- Task: Within the entries below, find the portion that opens with the line containing "Click the Тбилиси" and closes with the line containing "The width and height of the screenshot is (729, 345).". Retype that portion exactly and only.

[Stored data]
━━━━

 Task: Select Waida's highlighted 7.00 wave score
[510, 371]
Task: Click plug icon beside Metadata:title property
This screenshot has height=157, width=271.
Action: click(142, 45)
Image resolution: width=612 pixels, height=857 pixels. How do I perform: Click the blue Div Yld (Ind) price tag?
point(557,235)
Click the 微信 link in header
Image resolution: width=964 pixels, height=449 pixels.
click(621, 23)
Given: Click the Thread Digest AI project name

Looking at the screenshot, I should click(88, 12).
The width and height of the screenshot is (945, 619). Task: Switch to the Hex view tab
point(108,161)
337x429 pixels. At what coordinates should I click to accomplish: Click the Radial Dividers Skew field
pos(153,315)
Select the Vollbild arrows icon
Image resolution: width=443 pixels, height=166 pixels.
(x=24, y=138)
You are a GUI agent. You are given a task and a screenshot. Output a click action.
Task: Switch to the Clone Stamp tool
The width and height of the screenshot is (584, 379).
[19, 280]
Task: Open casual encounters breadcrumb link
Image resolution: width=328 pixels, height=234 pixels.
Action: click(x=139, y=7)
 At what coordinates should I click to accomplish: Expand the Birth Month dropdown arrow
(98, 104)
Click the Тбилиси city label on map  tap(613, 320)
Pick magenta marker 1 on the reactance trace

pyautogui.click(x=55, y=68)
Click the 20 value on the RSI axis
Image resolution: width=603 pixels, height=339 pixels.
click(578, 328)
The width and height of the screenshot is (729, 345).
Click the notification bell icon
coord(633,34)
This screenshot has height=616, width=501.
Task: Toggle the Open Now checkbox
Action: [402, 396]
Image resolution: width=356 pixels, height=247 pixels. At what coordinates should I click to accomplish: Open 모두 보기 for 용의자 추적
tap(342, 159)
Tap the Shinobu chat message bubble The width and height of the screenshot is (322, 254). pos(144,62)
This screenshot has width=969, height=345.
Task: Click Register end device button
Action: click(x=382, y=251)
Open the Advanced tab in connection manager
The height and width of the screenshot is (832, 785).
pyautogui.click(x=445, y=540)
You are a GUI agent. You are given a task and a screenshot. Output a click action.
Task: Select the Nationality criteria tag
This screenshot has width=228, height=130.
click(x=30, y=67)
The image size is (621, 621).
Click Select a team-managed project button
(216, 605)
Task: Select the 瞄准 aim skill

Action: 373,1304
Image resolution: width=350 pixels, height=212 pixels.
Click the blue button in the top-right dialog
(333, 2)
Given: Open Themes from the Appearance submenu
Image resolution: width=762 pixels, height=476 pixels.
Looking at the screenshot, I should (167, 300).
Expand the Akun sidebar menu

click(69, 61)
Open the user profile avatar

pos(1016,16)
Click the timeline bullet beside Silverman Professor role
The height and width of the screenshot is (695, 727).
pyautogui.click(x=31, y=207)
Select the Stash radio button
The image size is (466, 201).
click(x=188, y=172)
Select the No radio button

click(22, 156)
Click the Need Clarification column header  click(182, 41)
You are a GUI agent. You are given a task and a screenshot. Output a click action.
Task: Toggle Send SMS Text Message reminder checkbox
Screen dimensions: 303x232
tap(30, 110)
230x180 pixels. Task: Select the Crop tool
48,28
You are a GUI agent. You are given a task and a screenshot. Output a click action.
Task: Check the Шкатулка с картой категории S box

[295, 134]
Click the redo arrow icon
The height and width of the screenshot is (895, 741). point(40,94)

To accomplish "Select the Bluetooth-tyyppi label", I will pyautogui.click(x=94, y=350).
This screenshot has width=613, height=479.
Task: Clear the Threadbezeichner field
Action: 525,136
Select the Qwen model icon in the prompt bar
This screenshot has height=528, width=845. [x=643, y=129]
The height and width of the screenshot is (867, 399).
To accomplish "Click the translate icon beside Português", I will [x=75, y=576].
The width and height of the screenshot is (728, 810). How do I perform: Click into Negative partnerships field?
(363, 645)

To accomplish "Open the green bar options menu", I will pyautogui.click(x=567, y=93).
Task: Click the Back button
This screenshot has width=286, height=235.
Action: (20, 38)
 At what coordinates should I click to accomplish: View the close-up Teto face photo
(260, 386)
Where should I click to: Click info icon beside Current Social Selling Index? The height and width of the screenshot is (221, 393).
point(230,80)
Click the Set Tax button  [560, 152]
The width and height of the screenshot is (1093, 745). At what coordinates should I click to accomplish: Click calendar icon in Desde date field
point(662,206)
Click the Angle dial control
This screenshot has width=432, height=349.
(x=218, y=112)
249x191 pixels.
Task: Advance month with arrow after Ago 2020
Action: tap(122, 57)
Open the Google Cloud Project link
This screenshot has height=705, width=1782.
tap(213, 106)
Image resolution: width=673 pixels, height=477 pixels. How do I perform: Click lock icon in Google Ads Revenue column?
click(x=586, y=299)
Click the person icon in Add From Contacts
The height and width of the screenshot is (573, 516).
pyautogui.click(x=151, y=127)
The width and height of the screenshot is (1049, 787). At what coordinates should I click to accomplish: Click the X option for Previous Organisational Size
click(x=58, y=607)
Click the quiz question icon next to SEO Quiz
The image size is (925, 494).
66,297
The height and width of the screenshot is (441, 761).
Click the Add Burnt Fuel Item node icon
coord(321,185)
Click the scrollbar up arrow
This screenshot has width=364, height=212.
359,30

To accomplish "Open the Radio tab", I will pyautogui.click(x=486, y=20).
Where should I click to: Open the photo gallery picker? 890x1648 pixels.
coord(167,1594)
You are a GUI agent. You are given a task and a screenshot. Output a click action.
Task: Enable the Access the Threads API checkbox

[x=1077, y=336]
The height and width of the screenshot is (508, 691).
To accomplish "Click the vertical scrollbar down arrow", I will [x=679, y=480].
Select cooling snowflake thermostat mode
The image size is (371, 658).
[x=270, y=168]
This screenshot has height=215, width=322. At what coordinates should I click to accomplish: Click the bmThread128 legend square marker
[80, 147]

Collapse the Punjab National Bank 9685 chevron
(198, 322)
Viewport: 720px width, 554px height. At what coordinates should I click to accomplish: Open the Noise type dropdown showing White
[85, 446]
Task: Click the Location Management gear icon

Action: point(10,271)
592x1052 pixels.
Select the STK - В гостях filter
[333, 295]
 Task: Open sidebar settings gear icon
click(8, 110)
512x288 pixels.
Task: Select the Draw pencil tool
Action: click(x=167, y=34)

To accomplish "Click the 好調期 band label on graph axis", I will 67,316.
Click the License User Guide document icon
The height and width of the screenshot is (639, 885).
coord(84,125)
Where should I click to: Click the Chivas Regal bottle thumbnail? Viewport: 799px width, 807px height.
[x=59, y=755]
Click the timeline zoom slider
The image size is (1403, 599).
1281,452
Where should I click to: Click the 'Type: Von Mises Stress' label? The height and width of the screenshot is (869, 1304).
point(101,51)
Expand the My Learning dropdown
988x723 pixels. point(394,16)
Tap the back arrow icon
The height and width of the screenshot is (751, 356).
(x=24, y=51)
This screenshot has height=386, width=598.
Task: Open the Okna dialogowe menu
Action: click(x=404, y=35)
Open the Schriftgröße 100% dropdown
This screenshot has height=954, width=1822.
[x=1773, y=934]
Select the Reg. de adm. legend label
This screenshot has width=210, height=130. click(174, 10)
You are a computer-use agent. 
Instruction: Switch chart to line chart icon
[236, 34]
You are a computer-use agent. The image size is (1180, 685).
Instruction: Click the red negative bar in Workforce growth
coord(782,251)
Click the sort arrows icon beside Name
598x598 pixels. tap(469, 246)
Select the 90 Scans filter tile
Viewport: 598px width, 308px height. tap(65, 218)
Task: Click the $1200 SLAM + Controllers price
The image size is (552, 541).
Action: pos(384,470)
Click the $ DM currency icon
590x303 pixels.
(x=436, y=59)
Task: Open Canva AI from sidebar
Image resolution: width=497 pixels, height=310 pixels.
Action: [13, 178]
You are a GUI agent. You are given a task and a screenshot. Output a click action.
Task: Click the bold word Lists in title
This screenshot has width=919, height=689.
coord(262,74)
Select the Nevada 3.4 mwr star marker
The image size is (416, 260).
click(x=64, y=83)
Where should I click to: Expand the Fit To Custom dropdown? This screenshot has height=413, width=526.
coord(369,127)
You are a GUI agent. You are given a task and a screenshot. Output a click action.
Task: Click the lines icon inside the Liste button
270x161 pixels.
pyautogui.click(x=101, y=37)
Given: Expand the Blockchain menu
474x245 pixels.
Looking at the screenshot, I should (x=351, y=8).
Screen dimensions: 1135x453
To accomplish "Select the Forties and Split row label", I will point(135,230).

━━━━

- Answer for the task:
Click the Тбилиси city label on map  tap(613, 320)
Pick magenta marker 1 on the reactance trace

pyautogui.click(x=55, y=68)
Click the 20 value on the RSI axis
Image resolution: width=603 pixels, height=339 pixels.
click(578, 328)
The width and height of the screenshot is (729, 345).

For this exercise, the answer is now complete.